AM : Pour cette exposition, tu interviens directement sur les fenêtres de l’agence et tu proposes de « redessiner » plastiquement le paysage architectural qui se trouve derrière. Quel lien entretiens-tu avec l’architecture dans ta pratique ?

ESJ : Aucun ! Mais je considère que l’espace en soi est un espace gigogne qui comporte le psychique, le corps et l’espace investit qui peut-être aussi bien un espace à vivre qu’un endroit d’organisation du travail. Et quand je crée, je fais moi aussi des assemblages, des compositions, des éléments de sens, que ce soient des dessins, des écritures de texte ou même des fabrications d’espace.

Le rapport à l’architecture avec un grand A n’est donc pas quelque chose que je peux mettre en avant en termes de réflexion, mais plus en termes de conception. D’ailleurs, ma dernière exposition s’appelle Abri Trou, j’ai fabriqué un espace et en réalité tout part de cet espace, l’installation fonctionne un peu comme une spirale.

Et aujourd’hui je réfléchissais à cette présence de l’architecture extérieure comme empreinte, psychique presque, qui passe par le spectre de l’écran de la vitre, et je me disais qu’il pouvait aussi s’agir d’un élément de récit ; c’est-à-dire que ces masses architecturales pourraient former des récits et être presque humanisées, se retrouver avec des corps même ! Et donc le corps du bâtiment serait « en mixité » ou plutôt en métamorphose, il deviendrait un espace de transformation.

AM : A l’atelier, tu viens créer tes œuvres in situ, dans un espace de travail occupé au quotidien et où la circulation est celle d’un lieu de travail et non d’un lieu d’exposition, comment cela influence-t-il ta création ?

ESJ : Il y a deux éléments qui m’ont paru intéressants, déjà les écrans d’ordinateurs. J’ai voulu les investir parce qu’ils sont très présents dans l’espace et que c’est un espace de jeu et de visibilité qui m’a semblé être beaucoup plus présent que les murs par exemple. Ça m’est apparu comme un vrai territoire que je voulais investir. Après n’y aura pas forcément d’interaction directe parce que, quand les gens travaillent, l’écran disparaît. Et le deuxième point c’est la présence de plantes dans l’espace. J’ai joué à imaginer que les couleurs que je mets sur les filtres peuvent influer sur la manière dont les plantes poussent, et je m’amuse à imaginer qu’elles peuvent aussi influencer la manière dont les architectes travaillent ! Et ça, je pense que ça se trouvera dans mon Ephémeroïde.

 

AM: La question de la participation et la pratique de la performance sont centrales dans ta démarche, les spectateur·ices ou les travailleur·euses sont-ils·elles amené·es à interagir avec ton travail au cours de l’exposition ?

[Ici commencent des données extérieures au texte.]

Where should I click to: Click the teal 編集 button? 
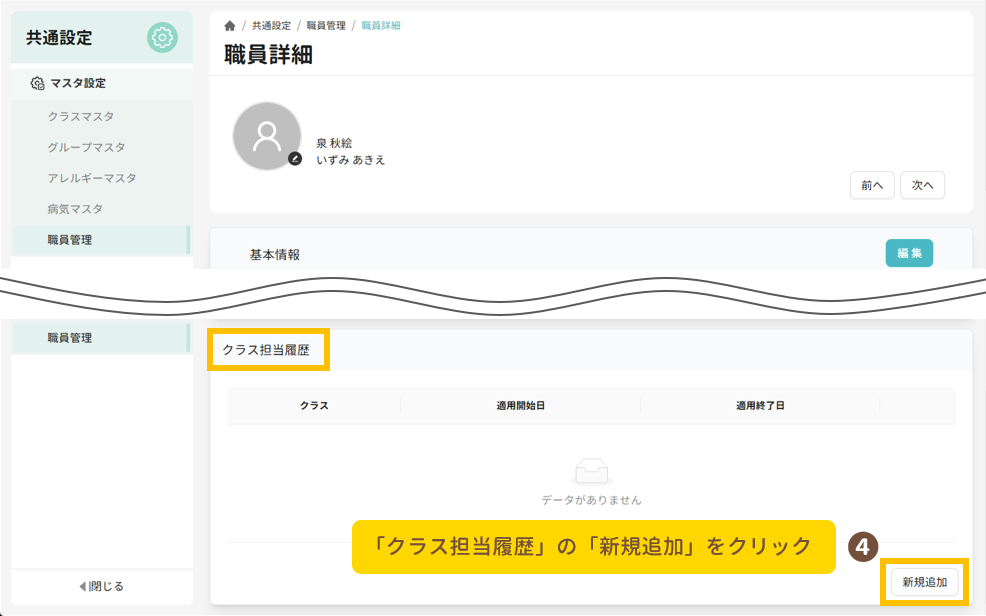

ESJ : Alors là pour le coup le fait que la lumière passe par ces éléments colorés, il y a de toutes façons une collaboration de la colorimétrie de la lumière sur les êtres qui existent dans cet espace-là. Et il y a aussi la Zooperforapie qui est clairement une prescription pour aller mieux. Et j’ai quand même l’impression aussi que cette « plongée dans l’imaginaire » que je vais faire dans cette exposition, c’est comme si ça allait proposer une faille vers quelque chose d’autre, qui percerait vers un autre champ de réalité, de perceptible et de possibles. Donc il n’y a pas trop de prise par la main sur ce coup-là, mais qui veut peut s’y engager…

 


Informations pratiques

Exposition du 14 octobre 2021 au 13 janvier 2022

Vernissage public de l’exposition le jeudi 14 octobre à 18 h (entrée libre) et performances.

Visite guidée de l’exposition par l’artiste à l’occasion des Journées nationales de l’architecture le 16 octobre à 15 h.